Anyhow, it was an easy lesson to put together; as a former English myself and having taught writing before, all of this second nature. Of course, in writing my own college papers, I did rather go through the steps a little faster than recommended, and rarely made it to revising--it's hard to spend too much time mapping and planning when it's nearly one in the morning and the paper's due at nine and you only had four hours of sleep the night before, too, and you have another paper in two days. But I of course try to teach my students better. While I could breeze through the planning process, I think it will be very helpful for them as they try to construct a coherent message in a language that is so unnatural to them.

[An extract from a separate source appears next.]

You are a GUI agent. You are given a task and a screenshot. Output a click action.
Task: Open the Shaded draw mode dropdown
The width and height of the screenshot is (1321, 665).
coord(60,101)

For their journal topic, I had them read the following story (I don't know where it came from originally; I got it from some teaching materials that were given to me):
Several
years ago, a teacher assigned to visit children in a large city hospital
received a routine call requesting that she visit a particular child. She took the boy’s name and room number and
was told by the teacher on the other end of the line, “We’re studying nouns and
adverbs in his class now. I’d be
grateful if you could help him with his homework so he doesn’t fall behind the
others.”
It
wasn’t until the visiting teacher got outside the boy’s room that she realized
it was located in the hospital’s burn unit.
No one had prepared her to find a young boy horribly burned and in great
pain. She felt that she couldn’t just
turn and walk out, so she awkwardly stammered, “I’m the hospital teacher, and
your teacher sent me to help you with nouns and adverbs.”
The
next morning, a nurse on the burn unit asked her, “What did you do to that
boy?” Before she could finish a profusion of apologies, the nurse interrupted
her: “You don’t understand. We’ve been
very worried about him, but ever since you were here yesterday, his whole
attitude has changed. He’s fighting back
and responding to treatment. It’s as
though he’s decided to live.” The boy
later explained that he had completely given up hope until he saw that
teacher. It all changed when he came to
a simple realization. With joyful tears,
he expressed it this way: “They wouldn’t send a teacher to work on nouns and
adverbs with a dying boy, would they?”
On the next slide, I wrote:
The hospital teacher, in fulfilling her
responsibilities, gave the dying boy something to hope for—a reason to live.
•Why do people need something to hope for?
•What happens when people give up hope?
•What are some things that give people
hope to keep going in the midst of difficulties or challenges?
I'm looking forward to seeing how they answered when I check the journals in a couple of weeks; I
do
sometimes enjoy journal topics that are fun like "If you could be any
animal, which would yo be?", but I also like to use the journal
sometimes to bring up more serious topics, that hopefully will start
someone to thinking about the bigger things in life.